Alors que la France a placé sa présidence de l'Union sous le signe de la protection des citoyens, en partie désabusés par la construction européenne, la Commission a adopté hier une directive visant à encadrer l'accès aux soins à l'étranger. Si ce projet reçoit l'aval du Conseil et du Parlement européen, les assurés sociaux pourront demain se faire soigner hors de leur pays sans autorisation préalable, à l'exception toutefois de restrictions imposées par les États membres. Les patients devront avancer les frais médicaux et seront remboursés à hauteur de la couverture en vigueur dans leur pays de résidence. Cette directive a pour objectif de faire entrer dans le droit une pratique plusieurs fois entérinée par la Cour de justice européenne.

A travers cette directive, la Commission se défend de vouloir harmoniser le niveau de remboursement des divers régimes nationaux d'assurance maladie.
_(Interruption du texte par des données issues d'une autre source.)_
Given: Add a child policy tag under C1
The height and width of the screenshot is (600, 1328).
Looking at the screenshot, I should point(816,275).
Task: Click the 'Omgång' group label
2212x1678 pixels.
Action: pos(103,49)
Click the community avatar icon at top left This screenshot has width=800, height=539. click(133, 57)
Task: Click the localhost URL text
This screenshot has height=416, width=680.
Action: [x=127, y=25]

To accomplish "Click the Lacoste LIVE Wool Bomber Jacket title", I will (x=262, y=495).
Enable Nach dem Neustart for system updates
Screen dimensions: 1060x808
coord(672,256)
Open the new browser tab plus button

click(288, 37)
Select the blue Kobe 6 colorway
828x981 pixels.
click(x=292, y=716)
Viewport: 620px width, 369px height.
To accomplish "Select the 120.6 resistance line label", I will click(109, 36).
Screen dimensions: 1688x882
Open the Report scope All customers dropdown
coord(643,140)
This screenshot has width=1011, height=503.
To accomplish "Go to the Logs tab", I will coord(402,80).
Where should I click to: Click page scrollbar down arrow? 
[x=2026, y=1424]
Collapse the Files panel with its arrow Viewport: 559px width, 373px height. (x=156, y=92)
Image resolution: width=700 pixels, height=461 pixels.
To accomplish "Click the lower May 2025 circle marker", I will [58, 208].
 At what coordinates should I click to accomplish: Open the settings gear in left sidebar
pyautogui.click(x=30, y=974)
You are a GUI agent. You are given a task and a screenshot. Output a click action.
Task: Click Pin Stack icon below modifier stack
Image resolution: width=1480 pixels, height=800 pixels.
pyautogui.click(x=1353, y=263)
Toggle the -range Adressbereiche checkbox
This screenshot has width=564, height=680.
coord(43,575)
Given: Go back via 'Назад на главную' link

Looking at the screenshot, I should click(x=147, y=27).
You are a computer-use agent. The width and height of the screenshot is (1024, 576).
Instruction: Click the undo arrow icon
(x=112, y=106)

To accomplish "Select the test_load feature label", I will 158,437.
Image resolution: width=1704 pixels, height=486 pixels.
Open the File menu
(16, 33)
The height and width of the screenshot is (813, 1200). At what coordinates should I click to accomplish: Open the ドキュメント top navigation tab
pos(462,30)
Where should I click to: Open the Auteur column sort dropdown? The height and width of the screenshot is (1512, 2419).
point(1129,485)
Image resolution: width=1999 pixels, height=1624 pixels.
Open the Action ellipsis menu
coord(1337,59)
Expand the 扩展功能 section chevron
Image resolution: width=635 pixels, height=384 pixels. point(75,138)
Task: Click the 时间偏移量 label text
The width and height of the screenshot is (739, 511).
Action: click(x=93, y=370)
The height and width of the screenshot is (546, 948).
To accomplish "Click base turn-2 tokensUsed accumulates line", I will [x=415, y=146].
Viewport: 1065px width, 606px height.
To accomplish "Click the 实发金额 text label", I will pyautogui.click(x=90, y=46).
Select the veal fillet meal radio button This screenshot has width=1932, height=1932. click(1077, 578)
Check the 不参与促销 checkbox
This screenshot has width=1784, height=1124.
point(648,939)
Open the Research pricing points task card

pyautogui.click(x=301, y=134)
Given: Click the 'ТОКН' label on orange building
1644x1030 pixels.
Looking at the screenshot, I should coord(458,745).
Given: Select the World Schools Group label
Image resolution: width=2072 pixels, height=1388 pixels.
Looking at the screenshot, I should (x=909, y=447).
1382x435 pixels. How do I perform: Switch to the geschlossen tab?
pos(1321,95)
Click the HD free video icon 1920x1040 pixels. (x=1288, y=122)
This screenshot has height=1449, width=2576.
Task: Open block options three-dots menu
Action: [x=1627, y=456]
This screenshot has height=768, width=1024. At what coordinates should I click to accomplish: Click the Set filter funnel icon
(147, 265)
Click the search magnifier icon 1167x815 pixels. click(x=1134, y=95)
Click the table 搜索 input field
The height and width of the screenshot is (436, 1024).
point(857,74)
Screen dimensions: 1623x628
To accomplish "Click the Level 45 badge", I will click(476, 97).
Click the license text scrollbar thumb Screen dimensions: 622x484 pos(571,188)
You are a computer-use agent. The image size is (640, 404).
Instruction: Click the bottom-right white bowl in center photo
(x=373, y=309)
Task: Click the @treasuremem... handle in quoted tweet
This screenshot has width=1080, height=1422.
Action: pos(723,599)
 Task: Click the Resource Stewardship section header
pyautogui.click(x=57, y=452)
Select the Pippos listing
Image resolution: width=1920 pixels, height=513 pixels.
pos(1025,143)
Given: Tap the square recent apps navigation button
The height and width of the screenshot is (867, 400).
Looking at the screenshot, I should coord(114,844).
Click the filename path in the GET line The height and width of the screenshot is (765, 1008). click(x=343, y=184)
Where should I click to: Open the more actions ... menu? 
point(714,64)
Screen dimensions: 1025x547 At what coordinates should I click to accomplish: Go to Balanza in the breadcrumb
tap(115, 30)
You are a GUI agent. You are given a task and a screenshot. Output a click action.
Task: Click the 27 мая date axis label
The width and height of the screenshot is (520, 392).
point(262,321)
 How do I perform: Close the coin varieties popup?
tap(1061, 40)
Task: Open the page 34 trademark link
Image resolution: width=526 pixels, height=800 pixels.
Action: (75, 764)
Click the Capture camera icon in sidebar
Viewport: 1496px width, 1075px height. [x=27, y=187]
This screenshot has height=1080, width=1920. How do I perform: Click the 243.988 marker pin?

Pour le commissaire européen à la santé, Androulla Vassiliou, "cette proposition a pour objet de préciser la façon dont les patients peuvent exercer leurs droits à des soins de santé transfrontaliers". La directive "clarifiera la manière d'exercer ces droits - y compris les restrictions que les États membres peuvent imposer en ce qui concerne la prestation de soins à l'étranger - ainsi que le niveau de la couverture financière assurée pour les soins transfrontaliers".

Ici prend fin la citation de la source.